Soluble pilin of Neisseria gonorrhoeae interacts with human target cells and tissue

Pili of Neisseria gonorrhoeae are phase-variable surface structures that mediate adherence to host target cells. Each pilus is composed of thousands of major pilus subunits, pilins, pilus-associated protein PilC, and possibly other components. Piliated and nonpiliated gonococcal clones may secrete a soluble smaller pilin (S-pilin) that is cleaved after amino acid 39 of the mature pilin protein. Here, purified S-pilin was found to migrate as a 61- to 64-kDa double band on nondenaturing gels, suggesting the formation of tetrameric S-pilin proteins with two isomeric forms.

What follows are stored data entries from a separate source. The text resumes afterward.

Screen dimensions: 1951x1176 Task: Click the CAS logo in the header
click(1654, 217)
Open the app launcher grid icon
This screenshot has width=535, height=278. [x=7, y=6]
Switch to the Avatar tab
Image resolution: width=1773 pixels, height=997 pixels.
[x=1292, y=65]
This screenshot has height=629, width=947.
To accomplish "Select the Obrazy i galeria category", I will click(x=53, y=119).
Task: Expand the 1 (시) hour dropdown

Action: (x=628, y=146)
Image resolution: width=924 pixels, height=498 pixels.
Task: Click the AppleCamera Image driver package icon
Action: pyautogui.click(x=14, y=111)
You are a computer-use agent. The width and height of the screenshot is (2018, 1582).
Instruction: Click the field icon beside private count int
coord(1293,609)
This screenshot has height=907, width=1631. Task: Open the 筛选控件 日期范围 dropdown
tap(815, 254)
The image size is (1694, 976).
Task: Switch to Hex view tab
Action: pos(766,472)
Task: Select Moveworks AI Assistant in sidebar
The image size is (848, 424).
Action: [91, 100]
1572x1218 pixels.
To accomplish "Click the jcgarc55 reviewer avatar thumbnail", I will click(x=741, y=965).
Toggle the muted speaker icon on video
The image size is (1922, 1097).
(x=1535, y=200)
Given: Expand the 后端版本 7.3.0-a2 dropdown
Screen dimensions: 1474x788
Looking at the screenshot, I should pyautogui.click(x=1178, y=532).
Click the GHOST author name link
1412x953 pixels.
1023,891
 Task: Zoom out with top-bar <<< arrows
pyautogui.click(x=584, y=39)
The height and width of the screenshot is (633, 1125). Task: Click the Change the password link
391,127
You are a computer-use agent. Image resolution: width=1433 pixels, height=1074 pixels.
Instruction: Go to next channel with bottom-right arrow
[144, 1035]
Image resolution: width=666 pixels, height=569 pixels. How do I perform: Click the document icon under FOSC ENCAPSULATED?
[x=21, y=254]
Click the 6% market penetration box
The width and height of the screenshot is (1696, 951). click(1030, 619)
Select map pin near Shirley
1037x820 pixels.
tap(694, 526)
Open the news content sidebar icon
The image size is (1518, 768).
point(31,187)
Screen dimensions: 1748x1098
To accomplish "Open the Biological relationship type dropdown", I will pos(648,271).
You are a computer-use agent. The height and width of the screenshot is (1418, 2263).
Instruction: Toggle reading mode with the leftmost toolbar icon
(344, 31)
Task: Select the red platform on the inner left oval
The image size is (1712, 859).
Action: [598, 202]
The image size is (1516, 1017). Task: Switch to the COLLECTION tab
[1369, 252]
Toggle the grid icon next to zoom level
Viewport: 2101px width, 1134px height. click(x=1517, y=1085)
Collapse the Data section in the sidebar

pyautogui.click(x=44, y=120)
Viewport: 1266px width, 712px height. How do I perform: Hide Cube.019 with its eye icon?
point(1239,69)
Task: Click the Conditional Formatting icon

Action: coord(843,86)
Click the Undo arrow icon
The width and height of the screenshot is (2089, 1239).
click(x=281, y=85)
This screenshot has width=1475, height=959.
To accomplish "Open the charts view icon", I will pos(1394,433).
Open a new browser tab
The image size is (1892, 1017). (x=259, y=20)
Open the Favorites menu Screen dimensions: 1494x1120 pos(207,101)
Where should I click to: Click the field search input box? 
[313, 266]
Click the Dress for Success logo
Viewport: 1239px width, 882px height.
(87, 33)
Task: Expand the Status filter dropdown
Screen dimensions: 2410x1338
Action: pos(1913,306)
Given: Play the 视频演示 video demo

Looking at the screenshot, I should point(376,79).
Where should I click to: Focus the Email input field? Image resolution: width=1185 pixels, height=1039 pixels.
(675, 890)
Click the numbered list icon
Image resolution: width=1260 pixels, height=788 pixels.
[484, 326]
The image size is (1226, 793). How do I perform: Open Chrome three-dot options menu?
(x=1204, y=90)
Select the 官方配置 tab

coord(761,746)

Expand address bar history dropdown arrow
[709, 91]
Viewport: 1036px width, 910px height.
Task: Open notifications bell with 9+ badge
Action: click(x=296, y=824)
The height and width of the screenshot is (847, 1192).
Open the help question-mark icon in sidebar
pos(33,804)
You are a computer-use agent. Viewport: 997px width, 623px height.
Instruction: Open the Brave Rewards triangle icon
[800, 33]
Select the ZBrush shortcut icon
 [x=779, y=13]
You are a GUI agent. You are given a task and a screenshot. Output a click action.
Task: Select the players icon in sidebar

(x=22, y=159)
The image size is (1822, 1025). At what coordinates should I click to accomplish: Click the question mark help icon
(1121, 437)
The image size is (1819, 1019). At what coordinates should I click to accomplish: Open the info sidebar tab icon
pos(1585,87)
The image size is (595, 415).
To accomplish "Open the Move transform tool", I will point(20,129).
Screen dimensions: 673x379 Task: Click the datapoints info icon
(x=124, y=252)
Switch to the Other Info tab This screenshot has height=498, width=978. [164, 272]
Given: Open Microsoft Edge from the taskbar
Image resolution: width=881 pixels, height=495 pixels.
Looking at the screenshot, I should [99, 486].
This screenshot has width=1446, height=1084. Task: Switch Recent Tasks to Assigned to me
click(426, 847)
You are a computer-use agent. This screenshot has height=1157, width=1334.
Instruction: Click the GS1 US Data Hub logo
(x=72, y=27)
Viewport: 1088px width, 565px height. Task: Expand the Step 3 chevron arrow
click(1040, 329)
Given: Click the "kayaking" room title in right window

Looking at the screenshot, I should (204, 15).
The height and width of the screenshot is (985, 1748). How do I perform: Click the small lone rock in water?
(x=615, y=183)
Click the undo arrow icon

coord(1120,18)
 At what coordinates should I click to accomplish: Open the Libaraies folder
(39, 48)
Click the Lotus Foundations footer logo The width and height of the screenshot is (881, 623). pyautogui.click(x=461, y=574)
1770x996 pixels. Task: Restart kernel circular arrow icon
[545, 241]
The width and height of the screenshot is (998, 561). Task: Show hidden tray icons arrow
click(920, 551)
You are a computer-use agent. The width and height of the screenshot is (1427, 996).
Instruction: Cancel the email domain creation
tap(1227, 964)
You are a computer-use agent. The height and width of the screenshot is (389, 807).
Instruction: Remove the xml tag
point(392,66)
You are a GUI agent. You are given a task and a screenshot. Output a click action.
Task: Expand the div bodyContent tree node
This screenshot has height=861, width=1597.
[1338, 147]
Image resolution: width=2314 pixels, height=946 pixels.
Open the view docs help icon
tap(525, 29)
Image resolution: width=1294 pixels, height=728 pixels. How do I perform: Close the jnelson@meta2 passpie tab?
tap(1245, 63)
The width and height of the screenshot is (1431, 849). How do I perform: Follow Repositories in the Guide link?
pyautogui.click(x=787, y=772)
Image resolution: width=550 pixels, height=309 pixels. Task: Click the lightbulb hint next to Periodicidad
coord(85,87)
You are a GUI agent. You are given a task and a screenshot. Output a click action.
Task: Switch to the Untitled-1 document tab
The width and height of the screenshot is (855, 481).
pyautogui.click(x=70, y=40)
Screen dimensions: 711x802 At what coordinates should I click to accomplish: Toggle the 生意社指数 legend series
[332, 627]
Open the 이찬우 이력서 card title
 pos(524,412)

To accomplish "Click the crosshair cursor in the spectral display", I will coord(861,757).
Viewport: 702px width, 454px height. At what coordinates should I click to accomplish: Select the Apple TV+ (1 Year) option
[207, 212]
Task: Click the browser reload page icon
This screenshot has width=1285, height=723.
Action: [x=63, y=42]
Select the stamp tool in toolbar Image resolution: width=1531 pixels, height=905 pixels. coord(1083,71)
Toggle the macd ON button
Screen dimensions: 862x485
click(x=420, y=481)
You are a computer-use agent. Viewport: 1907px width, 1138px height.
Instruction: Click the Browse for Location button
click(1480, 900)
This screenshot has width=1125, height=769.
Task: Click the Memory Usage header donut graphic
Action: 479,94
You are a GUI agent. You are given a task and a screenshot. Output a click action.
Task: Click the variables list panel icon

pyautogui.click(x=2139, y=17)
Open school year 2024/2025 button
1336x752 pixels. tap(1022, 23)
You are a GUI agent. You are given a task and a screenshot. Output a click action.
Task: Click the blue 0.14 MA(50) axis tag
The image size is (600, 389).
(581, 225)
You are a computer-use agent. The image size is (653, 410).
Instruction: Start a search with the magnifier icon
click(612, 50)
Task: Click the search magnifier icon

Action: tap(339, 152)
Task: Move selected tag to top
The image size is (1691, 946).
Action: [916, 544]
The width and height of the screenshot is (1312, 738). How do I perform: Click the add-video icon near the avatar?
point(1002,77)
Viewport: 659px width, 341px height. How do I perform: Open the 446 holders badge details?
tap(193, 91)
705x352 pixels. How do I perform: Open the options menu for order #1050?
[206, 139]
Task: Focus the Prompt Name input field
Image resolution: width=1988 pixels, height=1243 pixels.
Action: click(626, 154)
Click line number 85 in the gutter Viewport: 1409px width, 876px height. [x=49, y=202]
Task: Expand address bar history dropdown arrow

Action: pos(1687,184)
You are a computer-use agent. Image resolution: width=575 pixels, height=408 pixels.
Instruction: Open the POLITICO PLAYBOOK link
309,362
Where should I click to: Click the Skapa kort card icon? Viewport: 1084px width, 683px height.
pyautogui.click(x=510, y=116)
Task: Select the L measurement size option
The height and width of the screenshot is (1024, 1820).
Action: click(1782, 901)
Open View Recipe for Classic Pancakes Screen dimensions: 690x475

In situ studies of binding to formalin-fixed tissue sections demonstrated the binding of S-pilin to human tissue but not to tissue from mouse or rat organs, showing the presence of a human-specific receptor-binding domain within the pilin polypeptide. Pretreatment of the target tissues with proteinase K decreased gonococcal binding dramatically, whereas pretreatment with neuraminidase and meta-periodate, which cleave carbon-carbon linkages between vicinal hydroxyl groups in carbohydrates, did not affect gonococcal binding. In overlay assays, purified S-pilin bound to a band with a migration pattern and size similar to those of CD46, a cellular pilus receptor. Further, binding of N. gonorrhoeae to target cells and tissues could be blocked by both CD46 antibodies and purified S-pilin. These data argue that S-pilin interacts with a protein domain(s) of the CD46 receptor on human cells.